■ What is needed ■
Format the records as a JSON list of strings, from the line containing "Click the 统一难度增幅 value field" through the end of the records, with both ends included. Use one string per line, skip blank lines, and leave the pictures out.

■ Exercise materials ■
-.-.-
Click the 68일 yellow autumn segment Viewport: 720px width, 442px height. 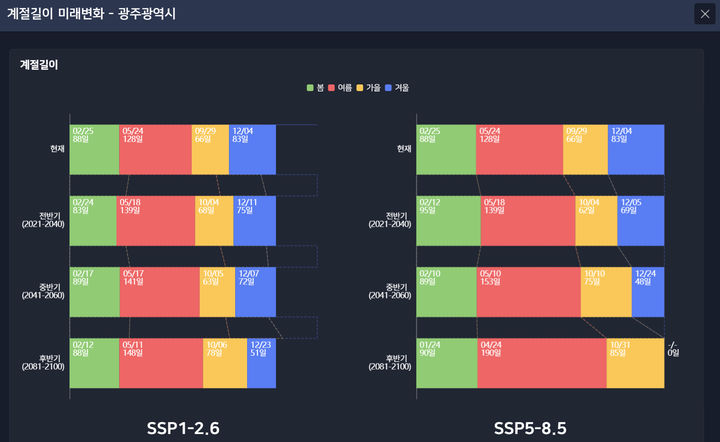pyautogui.click(x=213, y=221)
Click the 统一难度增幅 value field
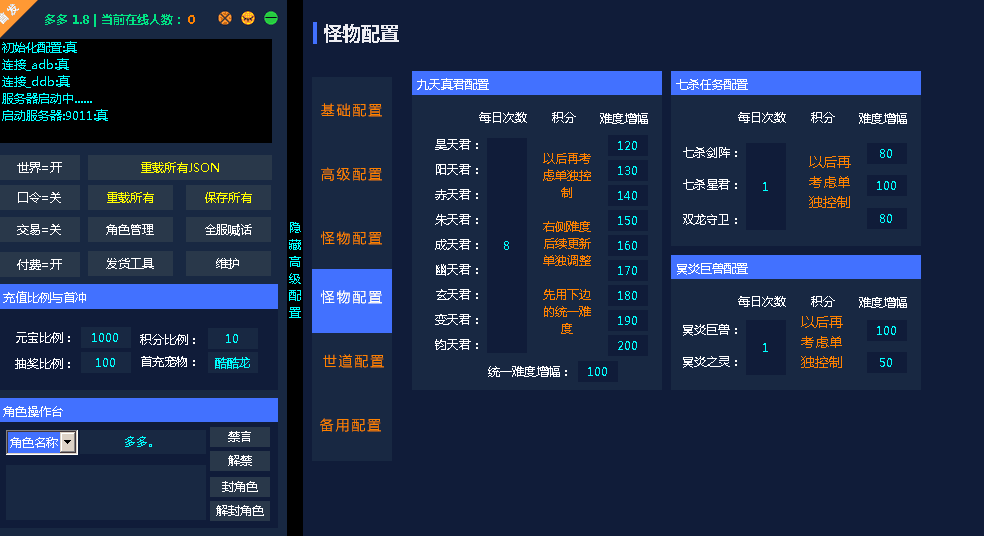Image resolution: width=984 pixels, height=536 pixels. coord(597,372)
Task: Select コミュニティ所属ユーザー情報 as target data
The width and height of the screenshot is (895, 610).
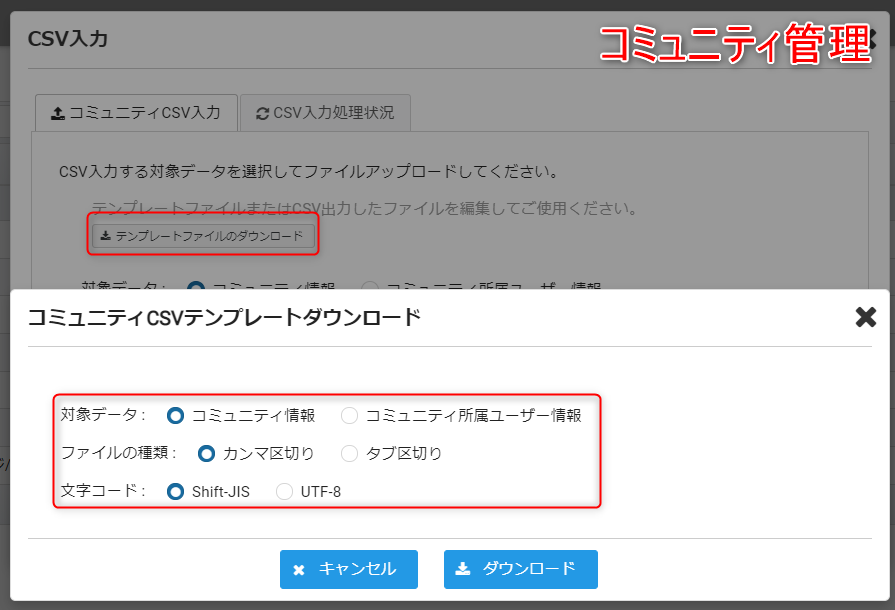Action: pos(349,415)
-.-.-
■ The completed task ■
[
  "Click the 统一难度增幅 value field",
  "Image resolution: width=984 pixels, height=536 pixels. coord(597,372)",
  "Task: Select コミュニティ所属ユーザー情報 as target data",
  "The width and height of the screenshot is (895, 610).",
  "Action: pos(349,415)"
]